Yeni Cami yani Valide-i Cedid olarak tanınır yapı. ‘Yeni’ ifadesi kafaları karıştırsa da tarihi anlamak için vesile olur bana. 18. yüzyılda Rabia Gülnuş Emetullah Valide Sultan’ın yaptırdığı bu külliye nedeniyle Nurbanu’nun eseri ‘eski’ anlamına gelen atik adını alarak Valide-i Atik olur. Karşı kıyıda Eminönü Suriçi’nde bulunan ve Yeni Cami adıyla hatırlarda kalan yapı ise Osmanlı tarihinde yapımı en uzun süren eserlerden biridir. Boğaz’ın iki yanını süsleyen Yeni Cami’lerden biri IV. Mehmed’in annesi, diğeri ise eşi ile anılır. IV. Mehmed’in başhasekisi ve II. Mustafa ve III. Ahmed’in annesi Gülnuş Emetullah Valide Sultan’ın Üsküdar kıyısındaki eseri, zarafetin temsilcilerinden.
Validelik rekoru
Rabia Gülnuş Emetullah Valide Sultan, II. Mustafa’nın tahta çıkmasıyla Valide Sultan olur. ‘Takva Sultan’ olarak tanınır. Az sayıda kadına nasip olan bir zaman diliminde, 20 yıl süreyle valide sultandır. Adını verdiği eserinin mimarı, Lale Devri’nin başmimarlarından kabul edilen Kayserili Mehmed Ağa olur. Kitabesine göre 1708-1711 yılları arasında inşa edilen eseri Üsküdar’ın süslerinden olup, hanım zarifliğine sahip duruşu, kadın ruhunun inceliğine sahip detaylarıyla büyüler.
Kafes gibi türbe
Kimilerine göre yapının geneli, kimilerine göre ise Rabia Gülnuş Emetullah Valide Sultan’ın türbesi çok özeldir. Görenleri hayran bırakan güzellikte Ayetel Kürsü yazılı olan türbe, kuş kafesini andırır. Cami duvarlarındaki dört kuş evi ise bambaşka öneme sahiptir. Sağ tarafta konsolların üzerine dışa taşan şekilde yapılan kuş evi üç kubbesi ve iki minaresiyle taş işçiliğinin de en güzel parçalarından biridir. Diğerleri ise şadırvan avlusunun kapıya bakan duvarındadır.

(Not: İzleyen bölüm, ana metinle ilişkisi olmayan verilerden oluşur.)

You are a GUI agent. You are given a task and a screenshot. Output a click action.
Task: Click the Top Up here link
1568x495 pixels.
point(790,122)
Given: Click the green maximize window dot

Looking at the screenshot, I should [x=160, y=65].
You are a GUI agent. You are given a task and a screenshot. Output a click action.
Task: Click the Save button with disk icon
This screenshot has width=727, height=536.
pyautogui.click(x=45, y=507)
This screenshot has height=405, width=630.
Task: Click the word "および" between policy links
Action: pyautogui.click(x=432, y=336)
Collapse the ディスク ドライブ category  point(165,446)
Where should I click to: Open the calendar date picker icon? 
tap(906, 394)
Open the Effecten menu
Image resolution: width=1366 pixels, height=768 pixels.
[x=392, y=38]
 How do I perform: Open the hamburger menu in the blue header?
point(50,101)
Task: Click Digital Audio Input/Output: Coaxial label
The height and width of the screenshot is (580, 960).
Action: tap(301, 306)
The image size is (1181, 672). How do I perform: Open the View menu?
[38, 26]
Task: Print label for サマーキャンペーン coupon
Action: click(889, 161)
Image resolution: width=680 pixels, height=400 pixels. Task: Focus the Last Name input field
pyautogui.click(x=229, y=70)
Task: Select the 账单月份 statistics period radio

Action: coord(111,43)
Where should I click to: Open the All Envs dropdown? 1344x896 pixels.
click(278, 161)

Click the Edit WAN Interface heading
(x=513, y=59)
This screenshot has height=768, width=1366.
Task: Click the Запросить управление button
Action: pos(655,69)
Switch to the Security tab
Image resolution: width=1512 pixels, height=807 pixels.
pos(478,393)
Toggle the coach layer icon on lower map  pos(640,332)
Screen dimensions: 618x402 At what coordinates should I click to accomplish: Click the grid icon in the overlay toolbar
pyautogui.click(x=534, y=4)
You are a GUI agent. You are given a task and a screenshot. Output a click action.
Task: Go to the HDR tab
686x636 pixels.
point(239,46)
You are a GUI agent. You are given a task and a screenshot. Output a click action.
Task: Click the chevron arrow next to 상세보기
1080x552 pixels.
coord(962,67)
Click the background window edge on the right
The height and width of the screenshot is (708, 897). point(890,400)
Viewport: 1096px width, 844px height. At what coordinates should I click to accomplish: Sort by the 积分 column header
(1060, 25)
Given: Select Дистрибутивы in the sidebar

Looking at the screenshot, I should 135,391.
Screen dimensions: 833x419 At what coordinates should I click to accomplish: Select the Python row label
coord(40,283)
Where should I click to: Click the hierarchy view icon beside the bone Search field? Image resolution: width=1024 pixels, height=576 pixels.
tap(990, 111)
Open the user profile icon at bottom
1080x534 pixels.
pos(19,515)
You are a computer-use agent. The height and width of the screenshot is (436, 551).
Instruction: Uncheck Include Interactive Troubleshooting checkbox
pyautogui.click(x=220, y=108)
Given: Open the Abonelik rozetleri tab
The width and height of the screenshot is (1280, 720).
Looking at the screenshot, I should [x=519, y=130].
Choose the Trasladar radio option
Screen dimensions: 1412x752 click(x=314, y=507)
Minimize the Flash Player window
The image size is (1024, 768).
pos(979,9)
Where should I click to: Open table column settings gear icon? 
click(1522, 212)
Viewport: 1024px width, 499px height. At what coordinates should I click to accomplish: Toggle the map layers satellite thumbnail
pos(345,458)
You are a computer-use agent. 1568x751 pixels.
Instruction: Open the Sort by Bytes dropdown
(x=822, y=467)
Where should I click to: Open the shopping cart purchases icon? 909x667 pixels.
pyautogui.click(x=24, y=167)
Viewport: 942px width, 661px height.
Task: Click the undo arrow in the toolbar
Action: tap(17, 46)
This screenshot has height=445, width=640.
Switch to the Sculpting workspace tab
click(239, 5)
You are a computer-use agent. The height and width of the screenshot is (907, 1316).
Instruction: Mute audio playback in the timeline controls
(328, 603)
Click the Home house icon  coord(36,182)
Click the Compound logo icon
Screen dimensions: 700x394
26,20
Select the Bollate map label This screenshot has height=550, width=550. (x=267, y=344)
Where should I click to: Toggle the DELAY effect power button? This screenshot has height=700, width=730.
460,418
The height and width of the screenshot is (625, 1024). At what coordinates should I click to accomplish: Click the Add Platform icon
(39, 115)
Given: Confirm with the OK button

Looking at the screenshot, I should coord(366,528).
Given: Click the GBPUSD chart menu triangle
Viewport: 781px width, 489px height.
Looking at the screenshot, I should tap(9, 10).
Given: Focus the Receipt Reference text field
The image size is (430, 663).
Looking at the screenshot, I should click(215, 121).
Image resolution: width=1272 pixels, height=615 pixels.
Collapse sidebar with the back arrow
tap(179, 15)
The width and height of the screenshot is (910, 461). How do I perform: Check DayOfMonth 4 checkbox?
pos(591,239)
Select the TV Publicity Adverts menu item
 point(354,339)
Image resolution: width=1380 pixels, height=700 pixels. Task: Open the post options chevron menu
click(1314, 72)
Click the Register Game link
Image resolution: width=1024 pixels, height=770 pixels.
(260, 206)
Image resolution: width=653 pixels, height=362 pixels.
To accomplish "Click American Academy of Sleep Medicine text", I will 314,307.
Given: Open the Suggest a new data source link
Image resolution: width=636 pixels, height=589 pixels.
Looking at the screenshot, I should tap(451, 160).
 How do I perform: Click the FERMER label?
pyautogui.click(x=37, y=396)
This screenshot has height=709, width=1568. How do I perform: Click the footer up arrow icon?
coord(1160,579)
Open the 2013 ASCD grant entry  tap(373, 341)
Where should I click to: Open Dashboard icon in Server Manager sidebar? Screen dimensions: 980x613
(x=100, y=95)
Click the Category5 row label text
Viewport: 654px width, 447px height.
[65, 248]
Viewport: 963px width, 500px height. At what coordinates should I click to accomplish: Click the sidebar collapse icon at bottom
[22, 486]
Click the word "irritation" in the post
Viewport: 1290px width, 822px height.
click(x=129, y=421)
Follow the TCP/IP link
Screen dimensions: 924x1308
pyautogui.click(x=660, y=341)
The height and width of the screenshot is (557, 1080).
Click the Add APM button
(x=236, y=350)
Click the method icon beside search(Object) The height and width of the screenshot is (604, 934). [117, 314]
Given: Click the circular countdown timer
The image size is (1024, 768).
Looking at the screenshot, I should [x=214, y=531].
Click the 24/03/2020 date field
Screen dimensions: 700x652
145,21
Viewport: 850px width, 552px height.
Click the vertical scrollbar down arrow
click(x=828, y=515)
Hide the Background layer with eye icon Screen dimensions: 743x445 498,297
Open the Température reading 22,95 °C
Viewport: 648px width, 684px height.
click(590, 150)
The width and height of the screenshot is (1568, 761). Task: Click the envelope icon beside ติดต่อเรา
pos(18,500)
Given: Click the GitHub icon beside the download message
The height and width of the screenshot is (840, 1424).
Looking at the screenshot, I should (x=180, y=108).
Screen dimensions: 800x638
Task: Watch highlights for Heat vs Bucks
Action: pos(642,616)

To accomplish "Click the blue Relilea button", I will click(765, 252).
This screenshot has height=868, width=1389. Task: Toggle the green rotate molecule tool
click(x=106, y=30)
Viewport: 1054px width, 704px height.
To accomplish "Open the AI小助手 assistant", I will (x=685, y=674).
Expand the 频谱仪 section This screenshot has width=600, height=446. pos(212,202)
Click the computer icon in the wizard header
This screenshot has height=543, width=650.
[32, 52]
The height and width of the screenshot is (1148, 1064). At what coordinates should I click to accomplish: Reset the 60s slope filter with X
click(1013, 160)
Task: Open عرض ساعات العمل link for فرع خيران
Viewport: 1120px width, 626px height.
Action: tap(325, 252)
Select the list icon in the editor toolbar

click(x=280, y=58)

Devrinin en güzel eserlerinden olan barok şadırvanda da unutulmaz kuşlar. Şadırvanın dört yüzüne kuşlar rahatça su içsin diye mermer yalaklar konur. Şadırvan, kubbesi, alemi, vazo içindeki çiçek kabartmaları, mermer sütunları ve mermer oyma şebekeleri ile nadide bir eserdir.
Camiyle aynı dönem olmadığı ve dıştan rampayla çıkıldığı bilinen ahşap hünkar mahfiline günümüzde ahşap merdivenle ulaşılıyor. Benzerleri arasında en güzellerinden olan mahfili, sütunlar taşıyor. İki ayrı katta bulunan iki odadan sonra kafesli hünkar mahfiline ulaşılıyor. Pencereleri vitraylı olan mahfilde bir de mihrap bulunuyor. Mihrap üzerindeki selvi ağacı bezemesi gördüklerim içinde en zarif olanlardan. Hünkar mahfilini özel kılan detaylardan biri de Hz. Hızır’ın sabah namazından sonra görüldüğüne ve namaz kıldığına dair inanış. Bu mahfilde asılı olan levha da belirtilir. Levhada “Edrikni ya Hızır A.S (Beni idrak et, bana da görün)” yazmakta.
Oğlu gönlünü levhayla aldı
Kapının hemen karşısında bulunan, 1780 tarihli, kırmızı zemin üzerine altın yaldızlı kitabesi ve güzelliği ile dikkat çeken çeşme I. Abdülhamid’in eşi Sineperver Valide Sultan’ın çeşmesidir. Uncular Caddesine bakan mermer çeşme ise III. Ahmed tarafından yaptırılmış. Sadece Üsküdar’ın değil bu şehrin en kıymetli selatin camilerinden biri olur eser. Eserini bitirebilmek için çeyizinden parçalar sattığı anlatılır Gülnuş Sultan’ın. Oğlu bunu duyar ve üzülür, gönlünü almak için bizzat yazdığı “Cennet anaların ayağı altındadır” levha asılır yapıya.
Çiniler Tekfur Sarayı’ndan
Anıtsal caminin büyük, basık kubbesini dört fil ayağına dayanan kemerler destekler. Klasik devrin son eserlerinden olan yapı, barok üslubun ilk örneklerini de barındırması açısından önemli. Süslemede kullanılan yeşil zemin üzerine koyu mavi göbekli çiniler Tekfur Sarayı üretimidir. Mermer mihrap ve minber ise taş ustalığının nadide parçalarındandır. Caminin cematinden öğrendiğime göre çinilerden bazıları işgal sırasında İngilizlerde tarafından sökülerek götürülmüş. Son hırsızlık ise 2003 yılında yaşanmış, mihrap yanında bulunan çerçeveden Kabe örtüsü çalınmış.